Available . . . or not? That is the question – CRE life lessons

By AJ Ross, Matt Brown and Adrian Hilton, Customer Reliability Engineers, and Dave Rensin, Director of Customer Reliability Engineering

In our last installment of the CRE life lessons series, we discussed how to survive a “success disaster” with load-shedding techniques. We got a lot of great feedback from that post, including several questions about how to tie measurements to business objectives. So, in this post, we decided to go back to first principles, and investigate what “success” means in the first place, and how to know if your system is “succeeding” at all.

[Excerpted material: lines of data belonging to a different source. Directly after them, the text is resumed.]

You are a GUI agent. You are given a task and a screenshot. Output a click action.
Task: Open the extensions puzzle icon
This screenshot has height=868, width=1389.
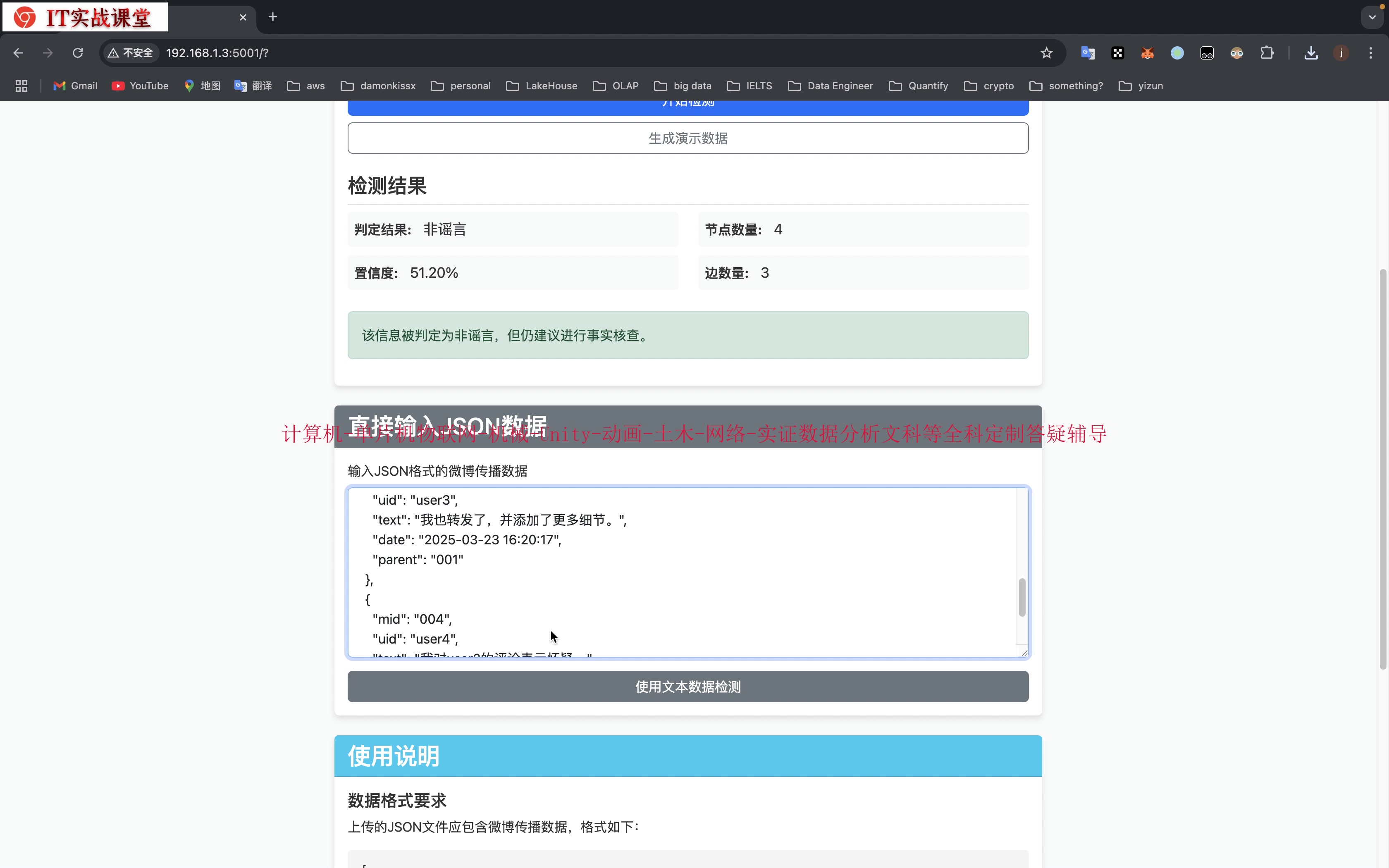[x=1267, y=53]
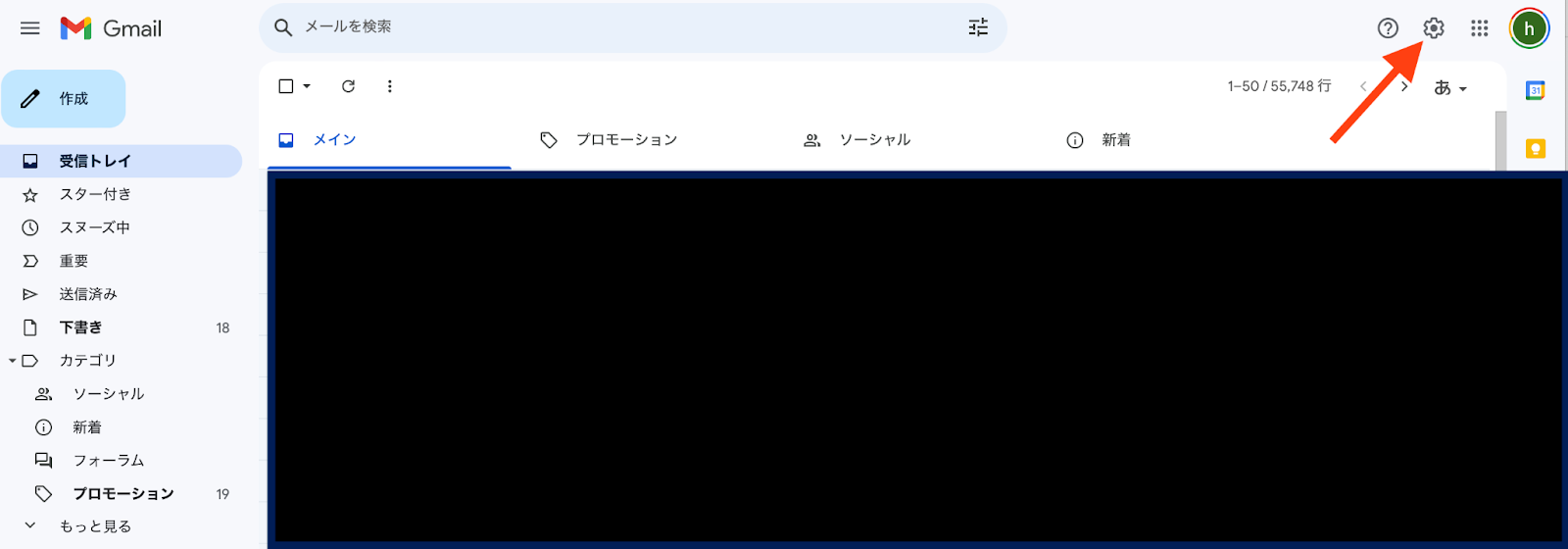Switch to the プロモーション tab
The width and height of the screenshot is (1568, 549).
point(609,140)
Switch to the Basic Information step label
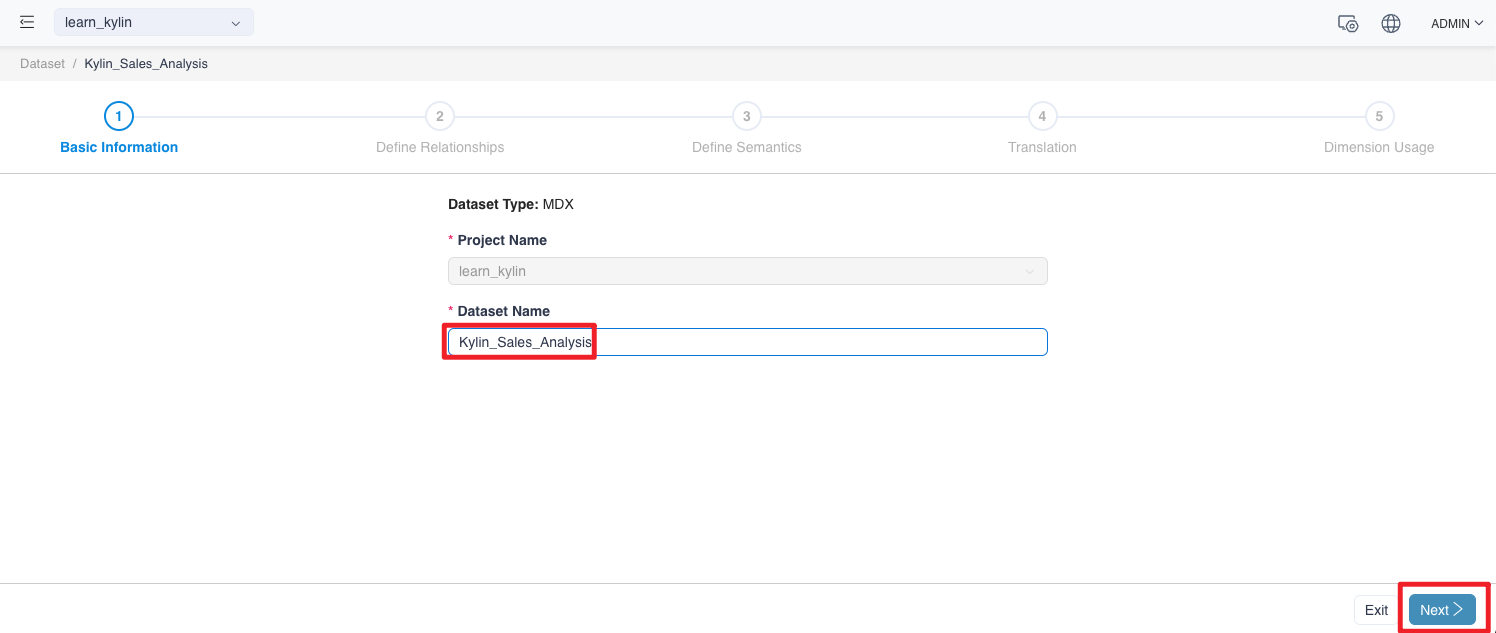The image size is (1496, 633). pyautogui.click(x=119, y=147)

A prerequisite to success is availability. A system that’s unavailable cannot perform its function and will fail by default. But what is “availability”? We must define our terms:

Availability defines whether a system is able to fulfill its intended function at a point in time. In addition to being used as a reporting tool, the historical availability measurement can also describe the probability that your system will perform as expected in the future. Sometimes availability is measured by using a count of requests rather than time directly. In either case, the structure of the formula is the same: successful units / total units. For example, you might measure uptime / (uptime + downtime), or successful requests / (successful requests + failed requests). Regardless of the particular unit used, the result is a percentage like 99.9% or 99.999% —  sometimes referred to as “three nines” or “five nines.”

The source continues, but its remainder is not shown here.